[Asia Economy Reporter Suyeon Woo] Hyundai Kia Motors has taken a 'big bath' of 3.39 trillion KRW to put an end to the Theta II engine quality controversy. Chung Euisun, Chairman of Hyundai Motor Group, emphasized quality management to restore customer trust and expressed his determination to maintain the 'quality management' policy that has been passed down through generations.
Hyundai Kia Motors announced on the 19th that it has additionally set aside a provision of 3.39 trillion KRW in the third quarter of this year for quality costs related to the Theta II engine recall and long-term customer protection measures. The quality costs reflected in the third quarter earnings amount to 2.13 trillion KRW for Hyundai Motor Company and 1.26 trillion KRW for Kia Motors.
Recalculation of Theta II Engine Recall Period and Costs
In the third quarter of last year, Hyundai Kia Motors decided to apply a lifetime warranty program to 4.69 million vehicles equipped with Theta II engines in South Korea and the United States. Accordingly, provisions exceeding 1 trillion KRW were accumulated in two installments: 460 billion KRW in the third quarter of 2018 and 920 billion KRW in the third quarter of last year.
However, since the engine replacement rate for the recall was higher than initially expected and the vehicle operation period for the lifetime warranty was estimated to be longer, the recall costs had to be realistically recalculated. Hyundai Kia Motors extended the operation period of Theta II engine vehicles from 2011 to 2014 from the previous 12.6 years to 19.5 years to recalculate quality costs and also considered the increased customer claim rate for vehicles from 2015 to 2018.
Additionally, costs for installing the engine vibration detection system software (KSDS) were added for other engines currently receiving complaints (Theta II MPIㆍHEV, Gamma, Nu).

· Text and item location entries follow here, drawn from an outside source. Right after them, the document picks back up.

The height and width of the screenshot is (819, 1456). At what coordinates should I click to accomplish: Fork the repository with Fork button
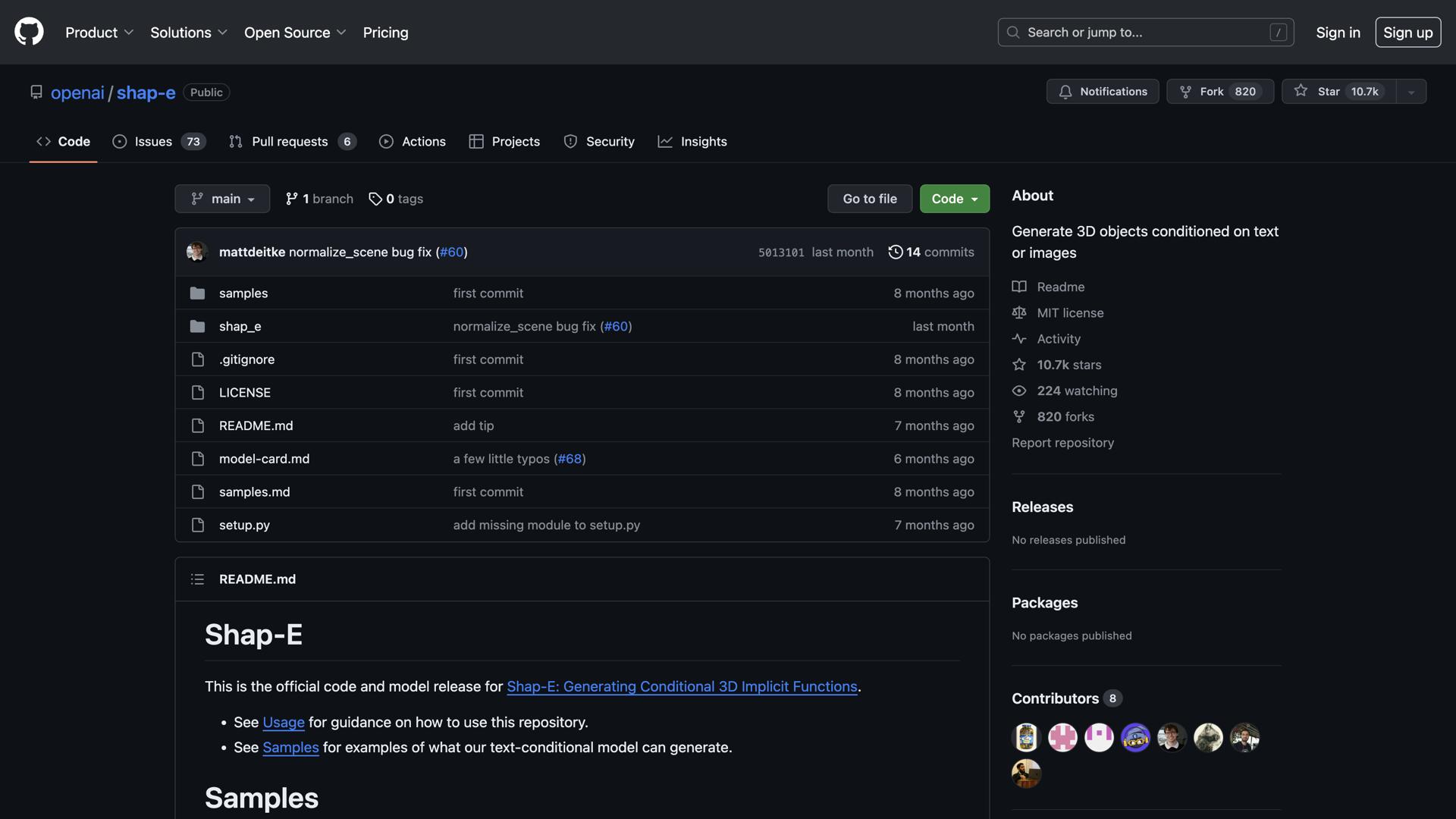[x=1219, y=92]
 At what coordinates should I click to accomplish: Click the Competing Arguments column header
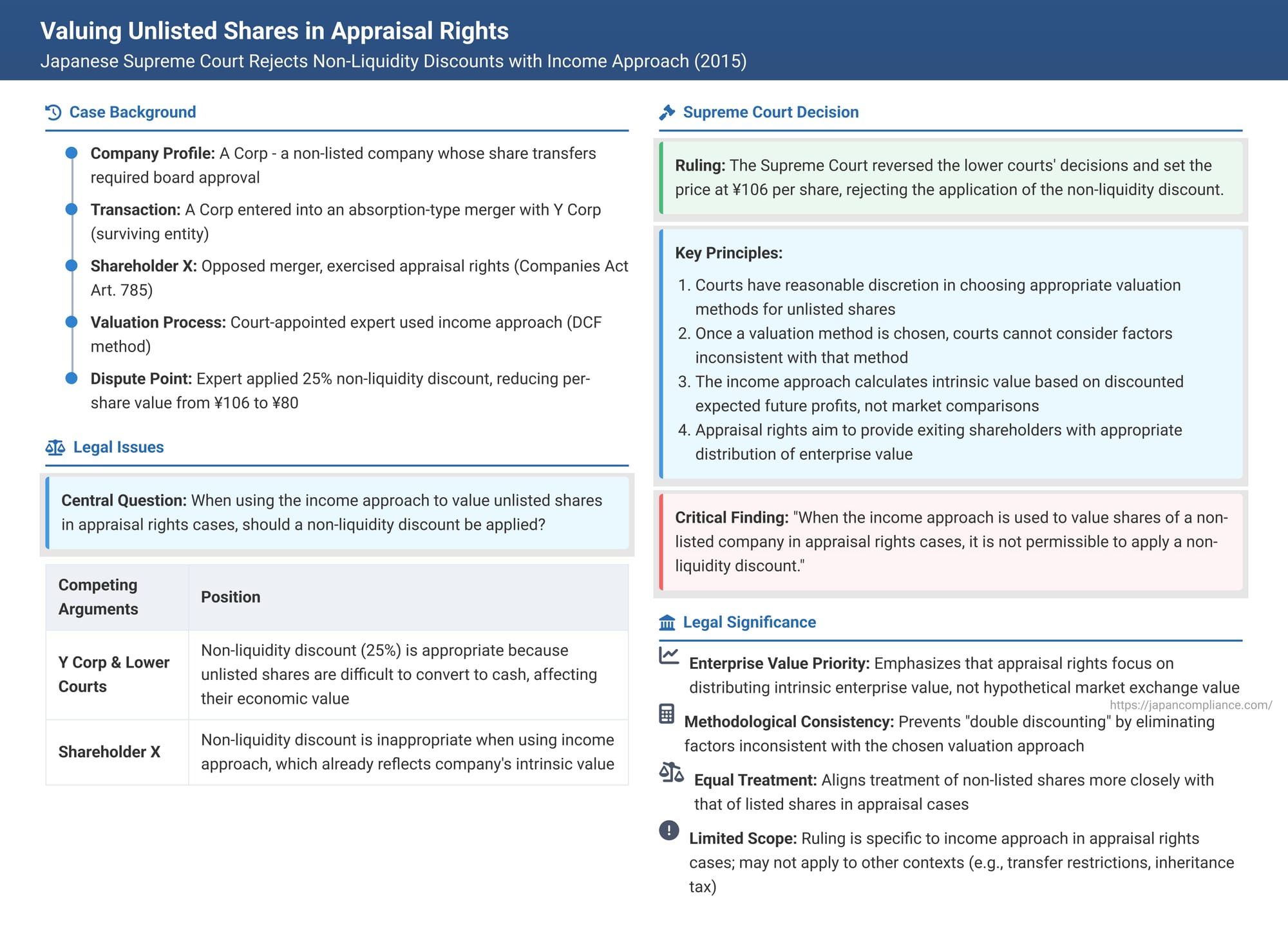[99, 597]
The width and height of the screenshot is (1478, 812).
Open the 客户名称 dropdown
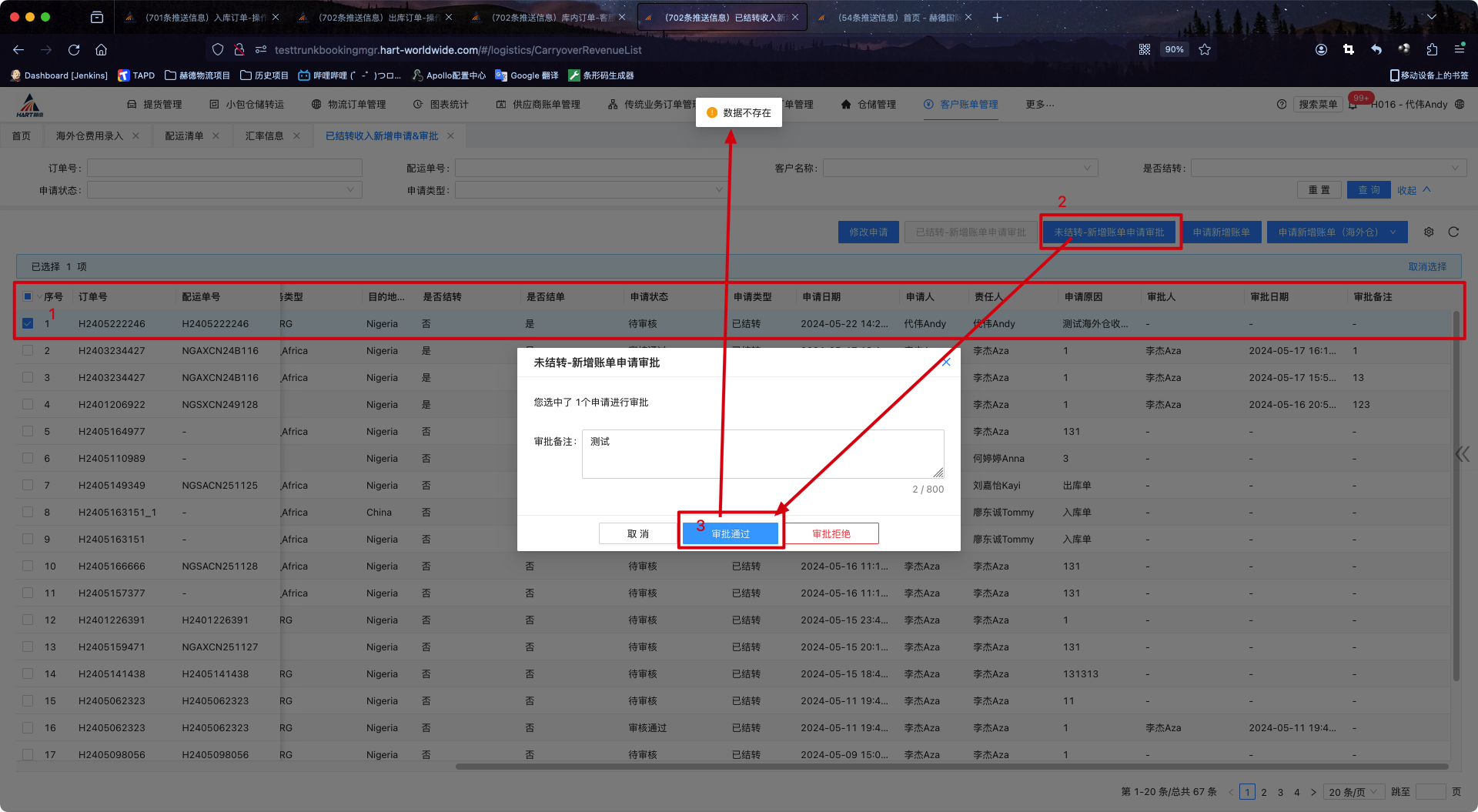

The number of recall target vehicles increased from 4.2 million with the existing Theta II GDi engine to a total of 7.47 million including other engine vehicles.
"Customer Trust Recovery First" Quality Management Continued into Second Generation
With Chairman Chung’s big bath quality cost measure, Hyundai Kia Motors has eliminated quality-related risks for the next 20 years until 2037. Despite the inevitability of a large deficit in the first earnings announcement since his inauguration, this measure was taken to prioritize restoring customer trust and to put an end to the ongoing quality controversies that have continued to hamper the company.
In his inauguration speech on the 14th, Chairman Chung emphasized, "The first step toward customer satisfaction is to help customers focus on their original lives through perfect quality." This is interpreted as Chairman Chung’s intention to continue the quality management philosophy of his father, Honorary Chairman Chung Mong-koo. He also mentioned in a meeting with reporters shortly after his inauguration, "I think the parts where (Honorary Chairman Chung) always emphasized quality are his management instructions."
Honorary Chairman Chung has always emphasized quality as the highest value. To this end, he established a standard factory construction system capable of producing vehicles with uniform quality worldwide and traveled production sites around the world to find and solve quality issues.
This philosophy of the father was passed on to the son. Chairman Chung chose 'resolving the quality cost controversy' as his first task after inauguration. He took on the most sensitive topic that could reveal poor performance on the surface and confronted it head-on.
Next year, Hyundai Kia Motors is preparing major projects such as launching electric vehicle-exclusive platform vehicles, expanding exports of hydrogen commercial vehicles and hydrogen fuel cell systems. This big bath appears to be a preemptive measure to clear old issues and move forward into a new era.
Researcher Soohong Jo of NH Investment & Securities said, "Although a deficit in the third quarter is inevitable due to this large provision, the virtuous cycle effect from successful new car launches is expanding both domestically and overseas," and added, "There is no change in the outlook for performance improvement next year."